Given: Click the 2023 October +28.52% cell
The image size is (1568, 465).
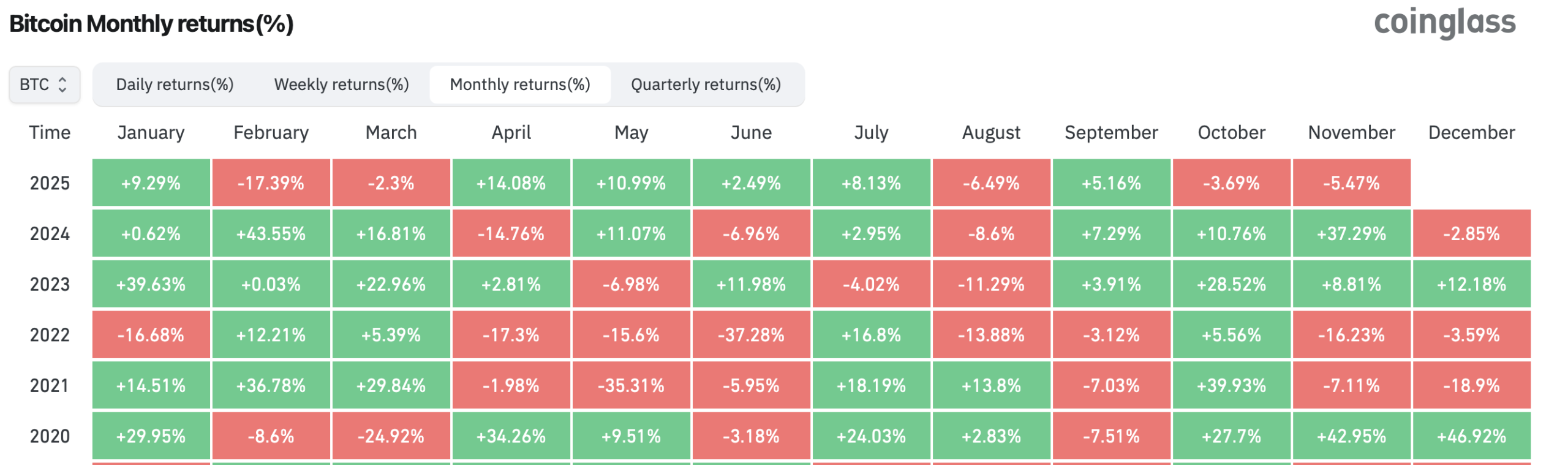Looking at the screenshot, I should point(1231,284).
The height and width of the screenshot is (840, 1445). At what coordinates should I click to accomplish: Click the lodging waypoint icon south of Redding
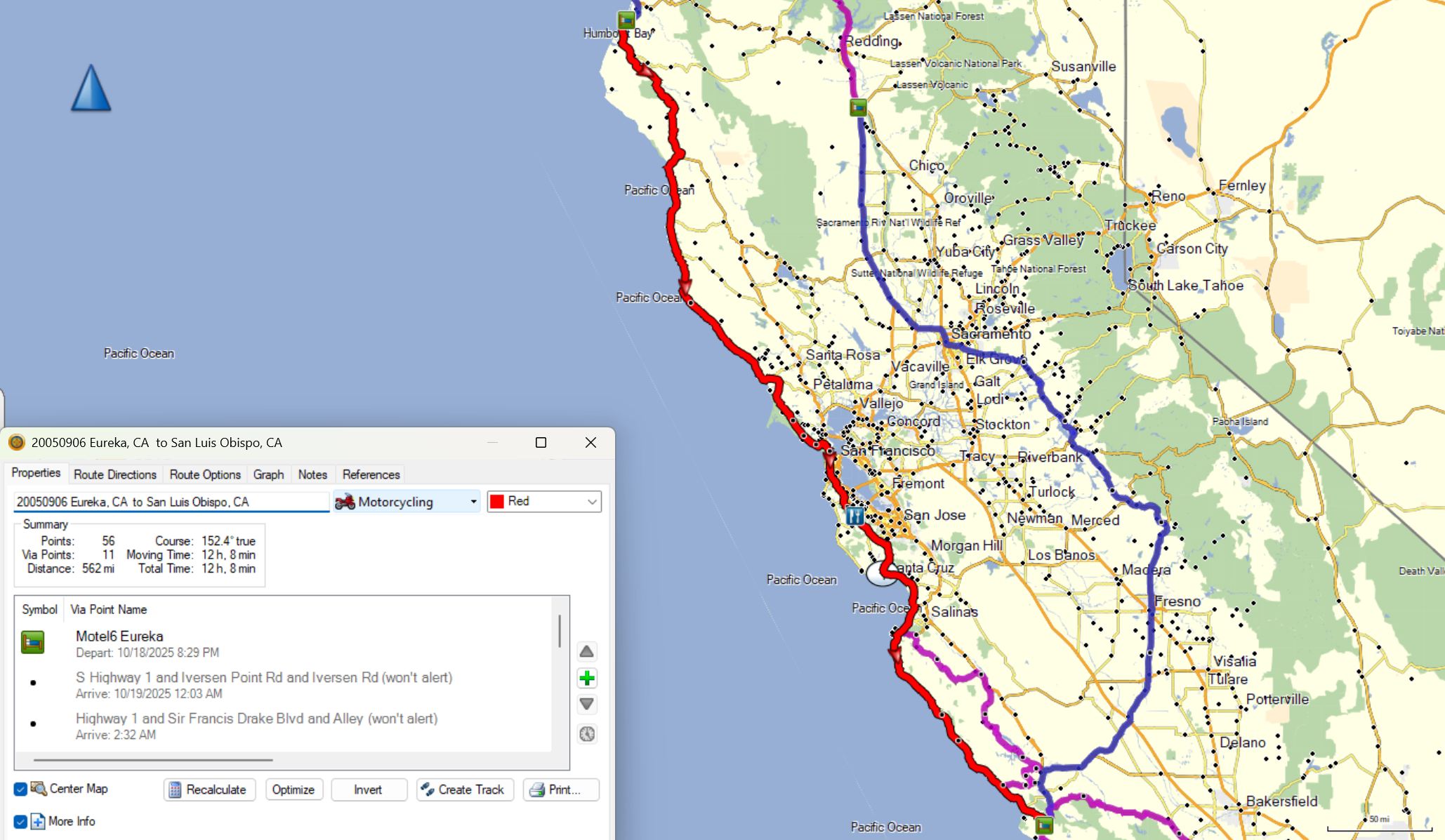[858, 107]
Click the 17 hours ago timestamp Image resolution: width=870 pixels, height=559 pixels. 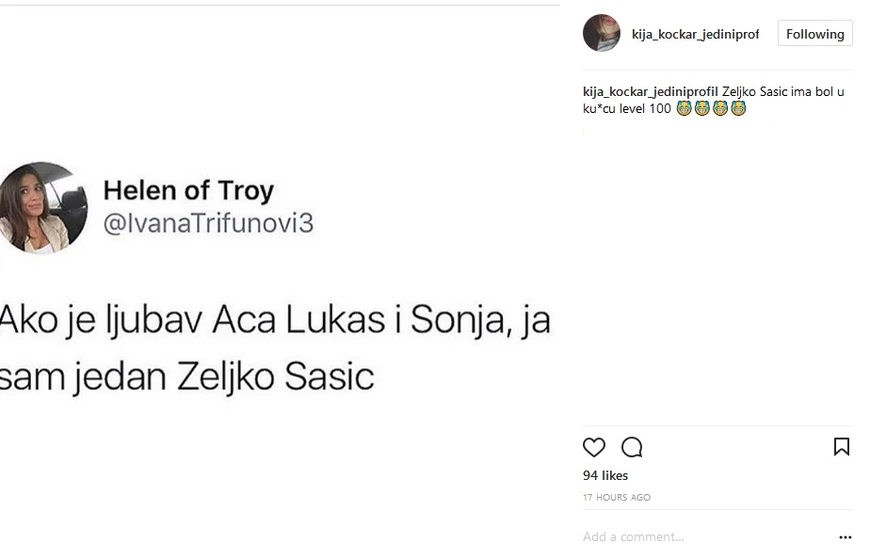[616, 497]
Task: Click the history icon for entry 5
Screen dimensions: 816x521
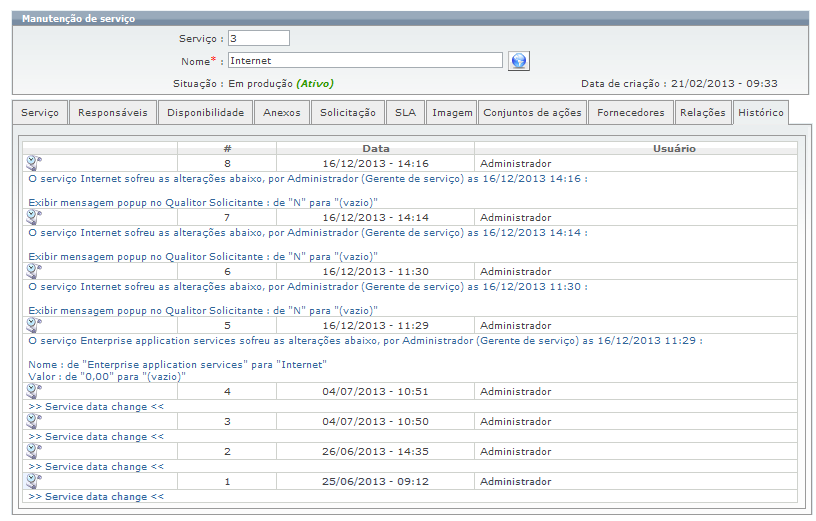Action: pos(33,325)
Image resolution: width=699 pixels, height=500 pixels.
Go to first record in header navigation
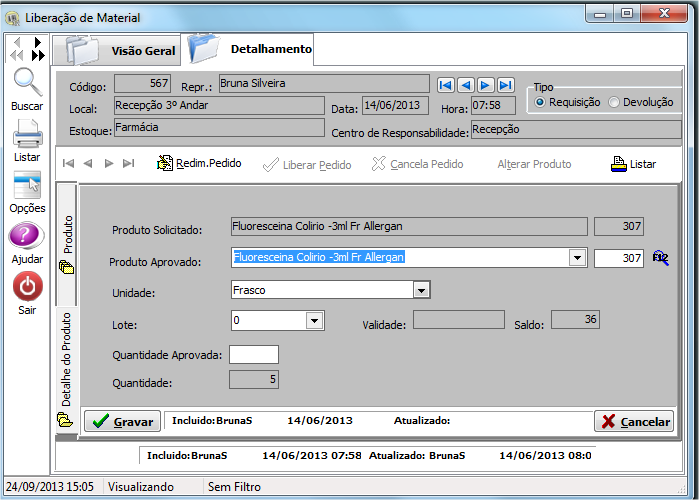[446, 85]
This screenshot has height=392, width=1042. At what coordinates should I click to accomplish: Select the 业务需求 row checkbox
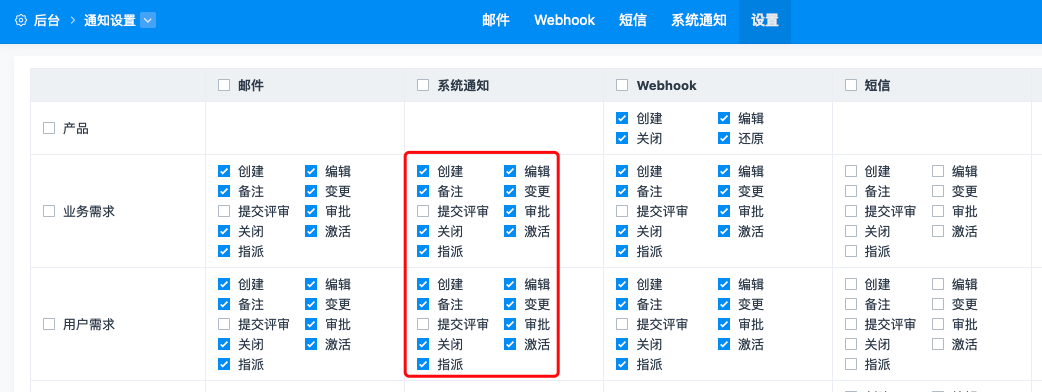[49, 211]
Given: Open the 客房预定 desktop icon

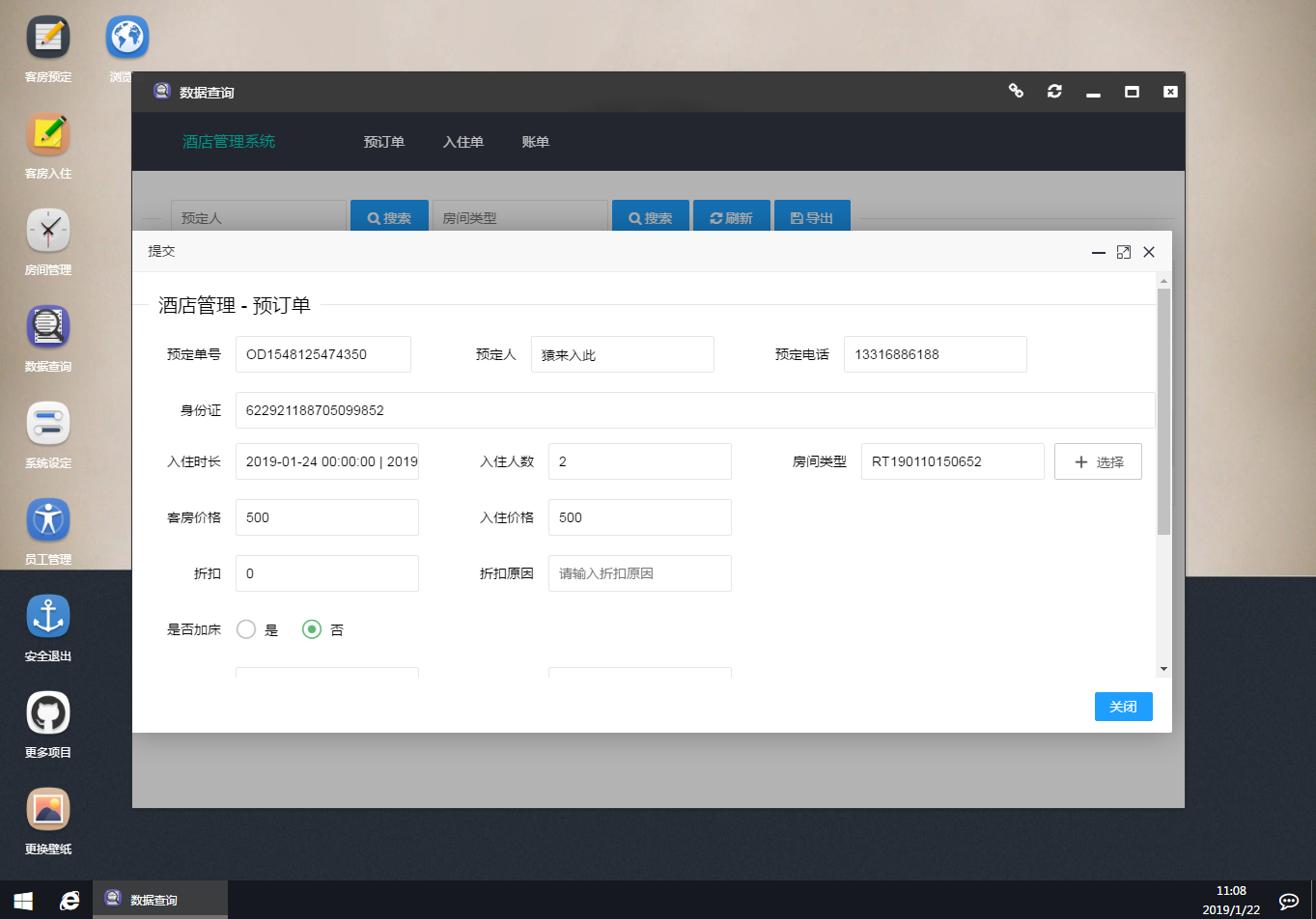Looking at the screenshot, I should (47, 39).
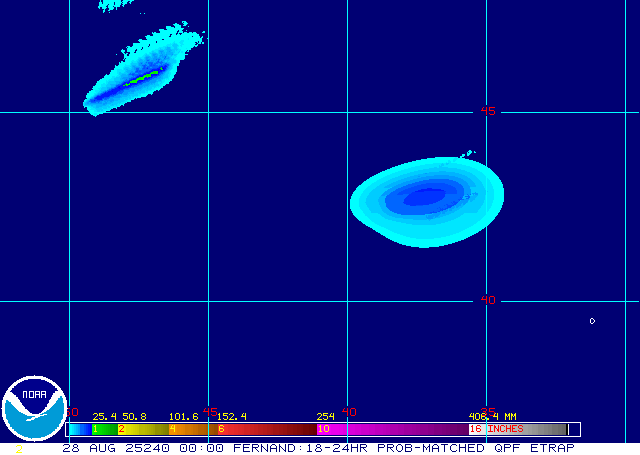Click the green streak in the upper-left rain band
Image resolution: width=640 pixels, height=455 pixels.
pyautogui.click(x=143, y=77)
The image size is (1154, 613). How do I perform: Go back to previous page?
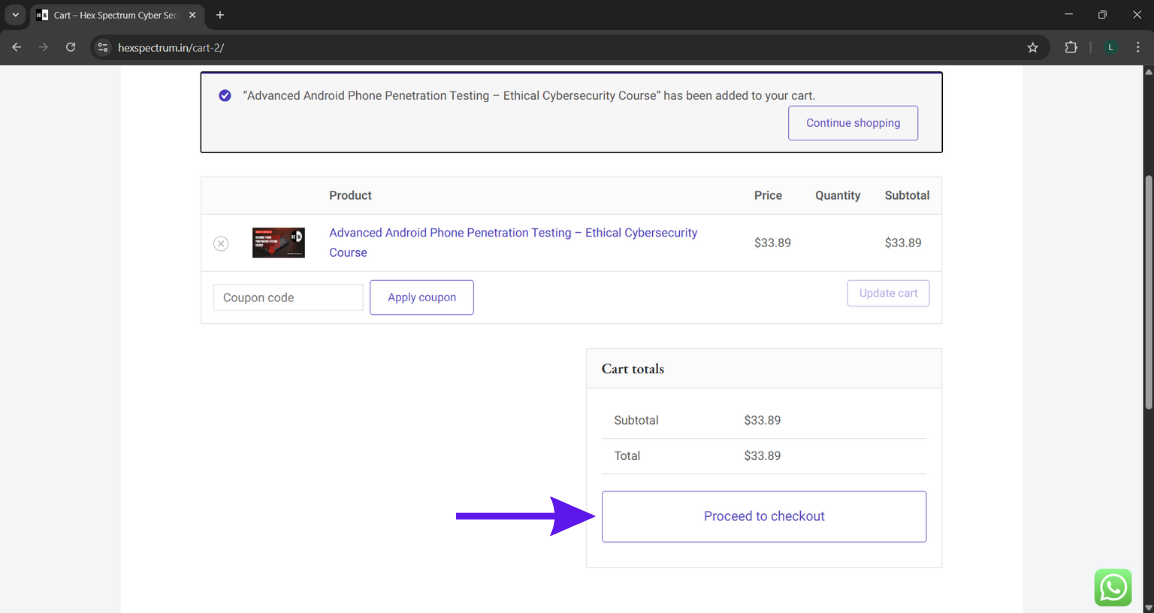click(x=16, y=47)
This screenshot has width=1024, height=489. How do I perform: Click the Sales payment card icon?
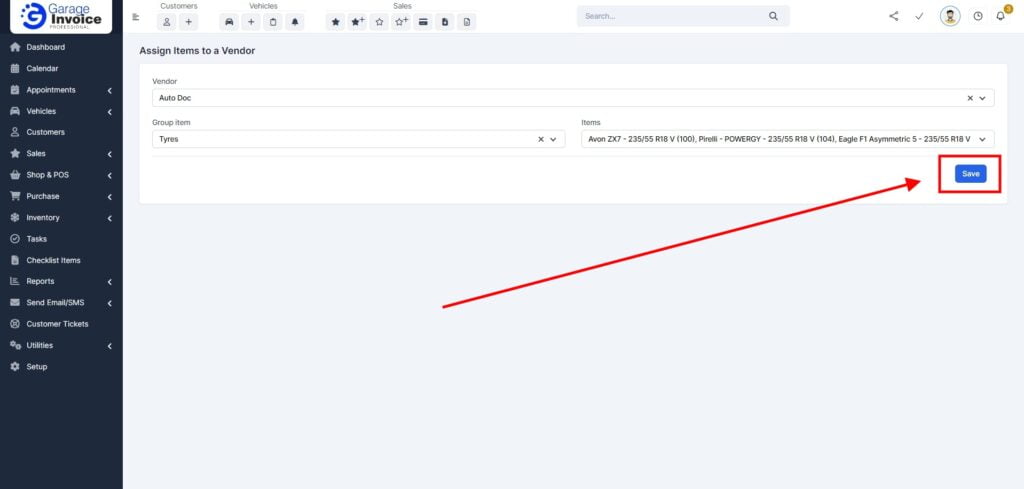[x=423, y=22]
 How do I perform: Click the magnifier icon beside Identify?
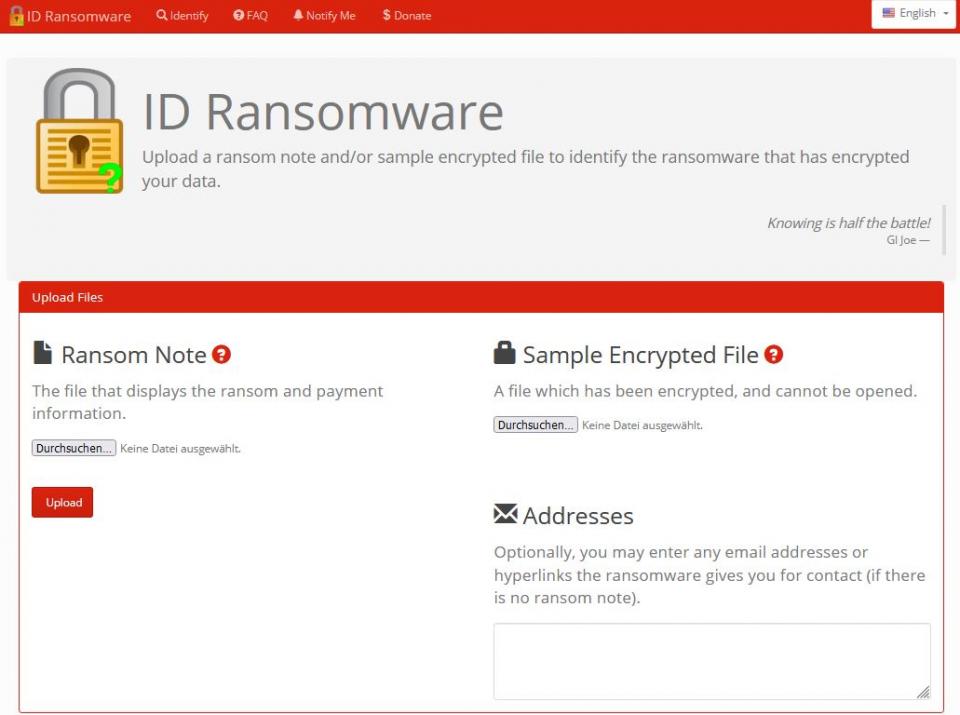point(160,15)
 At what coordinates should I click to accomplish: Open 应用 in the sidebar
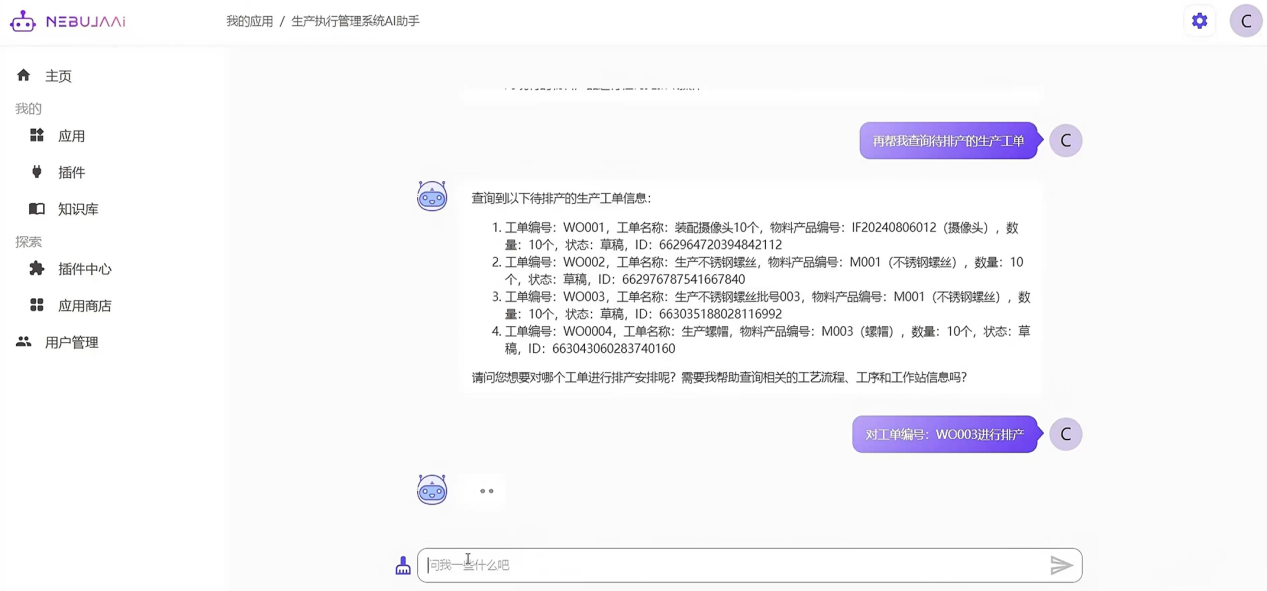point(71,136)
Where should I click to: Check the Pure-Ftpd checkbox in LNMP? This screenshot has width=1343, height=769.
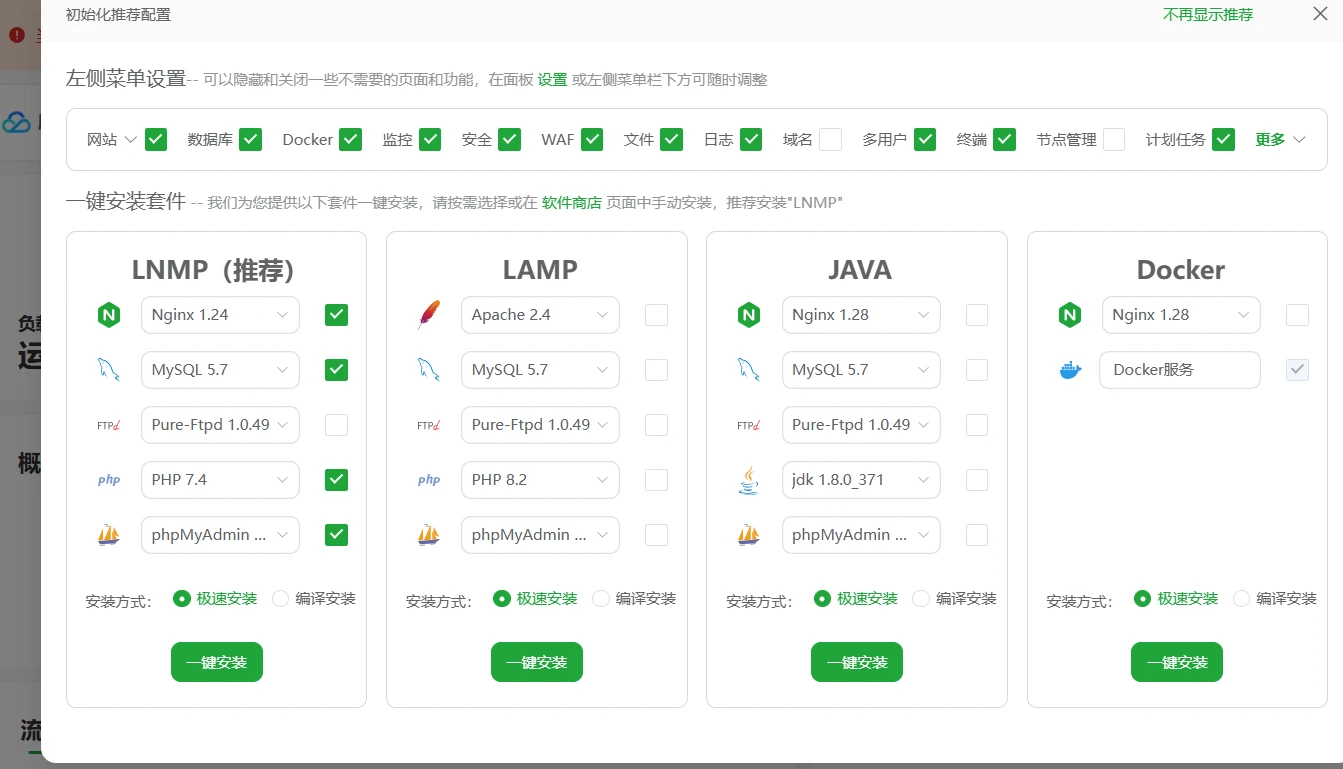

-.-.-

__DIRECTIVE__. Copy out the lines of the material word for word, starting at the line containing "Given: Open the 客房预定 desktop icon" and ending at the last line of the material, and omit the pictures from your copy.

__FINAL RESULT__.
Given: Open the 客房预定 desktop icon

Looking at the screenshot, I should (47, 39).
Click the green streak in the upper-left rain band
Image resolution: width=640 pixels, height=455 pixels.
pyautogui.click(x=143, y=77)
The image size is (1154, 613). How do I perform: Go back to previous page?
click(x=16, y=47)
This screenshot has width=1024, height=489. How do I perform: Click the Sales payment card icon?
[x=423, y=22]
 How do I perform: Click the magnifier icon beside Identify?
point(160,15)
 At what coordinates should I click to accomplish: Open 应用 in the sidebar
point(71,136)
Where should I click to: Check the Pure-Ftpd checkbox in LNMP? This screenshot has width=1343, height=769.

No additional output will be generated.